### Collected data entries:
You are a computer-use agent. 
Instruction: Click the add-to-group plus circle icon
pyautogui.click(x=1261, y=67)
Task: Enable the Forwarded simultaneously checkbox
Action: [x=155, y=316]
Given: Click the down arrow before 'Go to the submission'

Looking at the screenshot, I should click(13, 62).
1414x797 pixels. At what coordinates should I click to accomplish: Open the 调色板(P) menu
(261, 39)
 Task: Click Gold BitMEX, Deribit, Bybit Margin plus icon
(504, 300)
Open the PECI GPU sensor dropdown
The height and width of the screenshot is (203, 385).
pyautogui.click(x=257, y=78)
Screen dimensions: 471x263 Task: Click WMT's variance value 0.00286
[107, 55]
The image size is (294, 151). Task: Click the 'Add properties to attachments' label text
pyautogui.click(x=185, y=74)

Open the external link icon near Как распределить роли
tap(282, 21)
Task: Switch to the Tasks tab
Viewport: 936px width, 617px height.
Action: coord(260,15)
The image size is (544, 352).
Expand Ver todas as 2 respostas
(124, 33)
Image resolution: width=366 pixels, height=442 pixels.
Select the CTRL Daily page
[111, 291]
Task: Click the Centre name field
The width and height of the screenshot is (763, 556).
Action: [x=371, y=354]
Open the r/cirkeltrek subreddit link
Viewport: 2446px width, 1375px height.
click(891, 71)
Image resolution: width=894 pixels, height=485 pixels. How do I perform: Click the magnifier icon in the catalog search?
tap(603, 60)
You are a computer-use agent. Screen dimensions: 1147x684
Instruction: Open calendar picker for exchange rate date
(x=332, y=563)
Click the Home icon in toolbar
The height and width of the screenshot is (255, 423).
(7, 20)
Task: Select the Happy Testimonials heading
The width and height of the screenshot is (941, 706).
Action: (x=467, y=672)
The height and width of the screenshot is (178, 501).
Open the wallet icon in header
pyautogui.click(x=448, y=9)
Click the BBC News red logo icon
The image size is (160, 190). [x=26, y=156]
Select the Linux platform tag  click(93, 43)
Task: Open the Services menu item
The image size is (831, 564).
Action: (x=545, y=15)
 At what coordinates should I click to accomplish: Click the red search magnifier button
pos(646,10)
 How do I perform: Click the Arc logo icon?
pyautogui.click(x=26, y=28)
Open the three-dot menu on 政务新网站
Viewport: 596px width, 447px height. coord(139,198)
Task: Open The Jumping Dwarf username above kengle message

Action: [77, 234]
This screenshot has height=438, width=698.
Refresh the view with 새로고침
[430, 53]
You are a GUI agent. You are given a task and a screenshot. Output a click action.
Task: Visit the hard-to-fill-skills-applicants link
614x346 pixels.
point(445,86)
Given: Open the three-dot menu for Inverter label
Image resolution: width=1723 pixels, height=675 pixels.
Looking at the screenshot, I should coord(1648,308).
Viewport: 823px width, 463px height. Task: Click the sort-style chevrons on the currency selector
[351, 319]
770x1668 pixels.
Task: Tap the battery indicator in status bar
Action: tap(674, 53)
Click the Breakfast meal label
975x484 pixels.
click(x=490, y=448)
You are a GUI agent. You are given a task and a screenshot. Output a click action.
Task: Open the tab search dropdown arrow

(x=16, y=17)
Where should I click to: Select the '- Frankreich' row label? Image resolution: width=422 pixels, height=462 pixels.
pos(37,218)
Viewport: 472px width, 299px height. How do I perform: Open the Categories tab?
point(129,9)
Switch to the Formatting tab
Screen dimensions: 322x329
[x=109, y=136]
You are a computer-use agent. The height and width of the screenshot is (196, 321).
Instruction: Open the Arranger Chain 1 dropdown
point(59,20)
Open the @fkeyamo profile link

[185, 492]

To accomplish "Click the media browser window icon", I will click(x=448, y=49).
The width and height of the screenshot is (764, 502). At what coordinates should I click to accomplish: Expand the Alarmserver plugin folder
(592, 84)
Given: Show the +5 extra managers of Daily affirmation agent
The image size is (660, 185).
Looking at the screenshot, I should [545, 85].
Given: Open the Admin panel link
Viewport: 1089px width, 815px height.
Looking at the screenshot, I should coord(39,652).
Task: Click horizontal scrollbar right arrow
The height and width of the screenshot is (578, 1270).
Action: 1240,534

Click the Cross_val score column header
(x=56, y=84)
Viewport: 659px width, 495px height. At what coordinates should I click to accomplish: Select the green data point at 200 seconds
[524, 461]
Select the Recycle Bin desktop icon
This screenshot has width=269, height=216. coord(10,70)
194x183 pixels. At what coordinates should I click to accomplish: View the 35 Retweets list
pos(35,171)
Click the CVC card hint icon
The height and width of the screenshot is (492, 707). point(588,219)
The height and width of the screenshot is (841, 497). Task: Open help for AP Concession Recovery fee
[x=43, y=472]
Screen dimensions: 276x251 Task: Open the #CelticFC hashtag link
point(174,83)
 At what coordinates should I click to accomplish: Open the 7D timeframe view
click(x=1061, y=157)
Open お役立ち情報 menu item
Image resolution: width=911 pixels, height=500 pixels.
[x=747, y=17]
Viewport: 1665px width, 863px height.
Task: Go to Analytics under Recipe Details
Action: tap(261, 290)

### ABOUT THIS TASK:
The answer is to be one number: the count of lines in the entries containing the string "computer".

### EXERCISE RESPONSE:
3